▶ _Task_:
Please transcribe the data below line by line, keeping every character unchanged.

Entries for locating words and elements
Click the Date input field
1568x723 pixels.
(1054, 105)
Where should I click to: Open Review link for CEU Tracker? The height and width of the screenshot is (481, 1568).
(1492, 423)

▶ _Response to the task_:
Click the Date input field
1568x723 pixels.
(1054, 105)
Where should I click to: Open Review link for CEU Tracker? The height and width of the screenshot is (481, 1568).
(1492, 423)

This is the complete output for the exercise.